Life Goes On

A few life events collided yesterday to send home an unfortunate message. Life goes on. Ironically, none of these things directly impacts my life. That being said, I thought I would walk through them and hopefully intersect somewhere that makes sense.

I get to administer the STAAR test tomorrow. If you happen to be reading this out of state, then just know that the STAAR test is our state exam for students. In the case of high school students, they have to pass five sections to graduate. At least that’s the theory. There are numerous ways around that, but that’s a different story for a different day.

The December test is universally reserved for students that are retaking the test. This always seems cruel after awhile. We have some students that take some of these tests ten times. Students were exempted last spring, so all of these students have taken these tests at least twice because last year’s 9th graders are exempt.

The state has decided not to exempt these students. You cannot take the STAAR test remotely, so those learning at home will have to come up to school. Even students in school haven’t gotten the same tutoring they normally would get. Normally, our entire department pitches in to help these students get over the hump. Of course, like in real life, this story doesn’t have a resolution just yet. So, I’ll let it sit here and fester like a blister in the sun.

A work friend invited me to a Facebook group about safely opening Texas schools. It’s a teacher group where teachers can do what they do best: complain. I have to cop to it. My wife calls me on it all the time. Here, it is complaining on steroids. One of the downsides of social media is the creation of echo chambers. Essentially, that’s a group of like-minded individuals all complaining about the same thing.

In this group, a woman complained that she had difficulty with her upcoming evaluation. Her supervisor wasn’t being helpful and she was about to get raked over the coals. Even in normal situations this isn’t unusual. For all of their posturing, the evaluation process is still a gotcha. If they like you then it goes smoothly. If they don’t like you then it becomes a tool to grease your skids out of town.

Yet, we can’t ignore the fact that these are not normal times. Even in a perfect scenario, teachers have to plan lessons in advance and incorporate aspects that will support students of various learning styles, abilities, and with different accommodations. Some districts are lucky have people like me that can assist with that. Some do not. Add to that having some students in person and some students online. Add to that the fact that students have to remain socially distant, so collaborative assignments become a struggle. Expecting a classroom teacher to be on top of their game seems farfetched at best. Like with the last story, we will come back to this later.

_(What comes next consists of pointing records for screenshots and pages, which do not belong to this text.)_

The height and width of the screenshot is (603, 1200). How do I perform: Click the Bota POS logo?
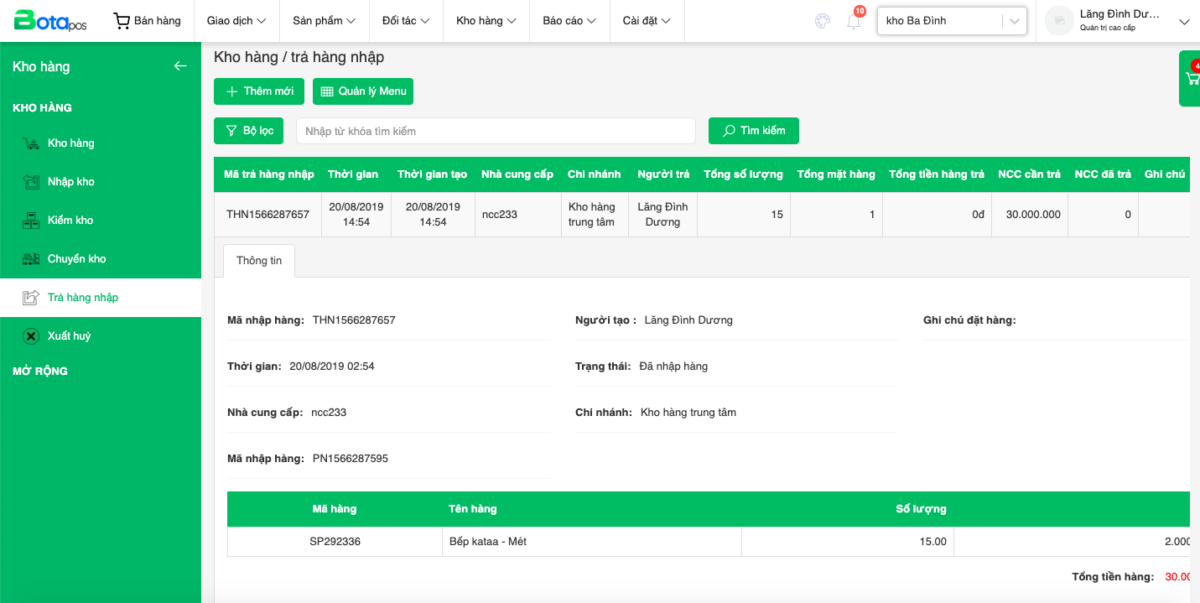[x=49, y=21]
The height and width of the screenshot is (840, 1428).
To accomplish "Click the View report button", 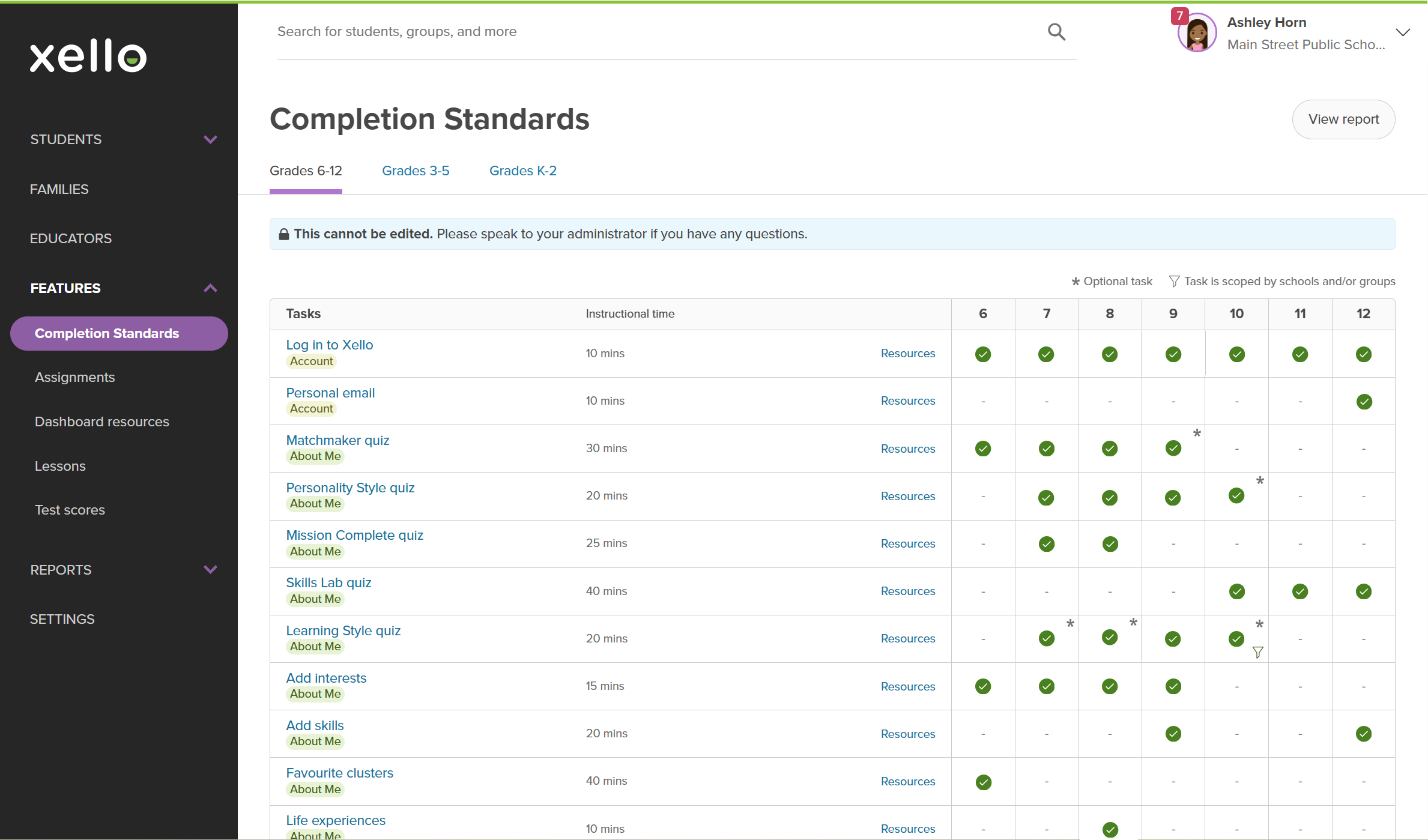I will pos(1343,119).
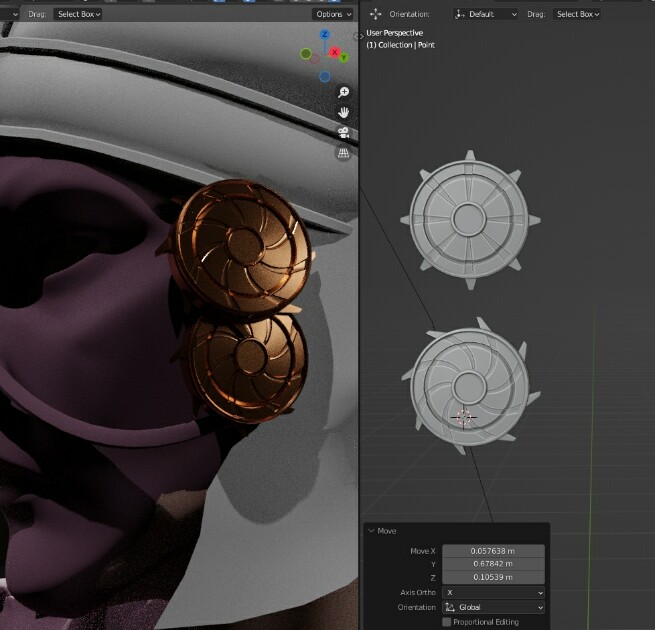Open the Default orientation dropdown
This screenshot has width=655, height=630.
486,14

It seems somehow foolish to talk about something like sports or entertainment in a space like this. However, we can’t deny that some people make their living this way. For those that coach, this is their livelihood. They are still measured by wins and losses in a world where you can’t always practice, can’t practice the way you would like to practice, and schedules get disrupted at a moment’s notice.

Athletes have to perform and perform well even when they lose valuable teammates to injury. Covid-19 just provides another excuse for someone to miss time. My daughter’s club team played in a tournament without one of their players. It was the first tournament of the year. So, we don’t know how much of a loss that was. They lost two close matches at the end. Would they have won one with a full squad? I guess we will never know.

If we see one common thread in these three tales it is that we struggle to find a balance between retreating into a comfortable hole and soldiering on in spite of all odds. Life must go on. I don’t know if students really need to take the STAAR test. We’ve wondered that for years even before the pandemic. When you add in the pandemic it seems even more futile. Yet, life goes on.

Our administrative team has ratcheted down the hysteria over teacher evaluations. Then again, we have a lot of good teachers on our campus. Still, everyone knows that one or two that just isn’t up to snuff. How do you justify getting rid of someone? How do you go about building up a case to force them to move on? Can they be salvaged or do you need to cut your losses? Teacher evaluations are one key tool in making that determination.

Finally, you get the tale of sports. Adversity is a common thread throughout sports. No two teams will have the same adversity. Even common conditions will effect two teams differently. So, it’s fine to say that we didn’t have the practice time or we had to play without a key player. Every team can say it had to overcome something. So, while we can acknowledge the difficulty involved, you eventually either produce or you don’t produce.

If there is a common thread in this whole thing it is probably that last sentence. Either we produce or we don’t produce. It’s brutal to break down life to something so simple, but that is probably it. We would probably all love to have a do over, but life doesn’t give us do overs. What we can do is be a little more understanding than normal. Life is more difficult for everyone right now.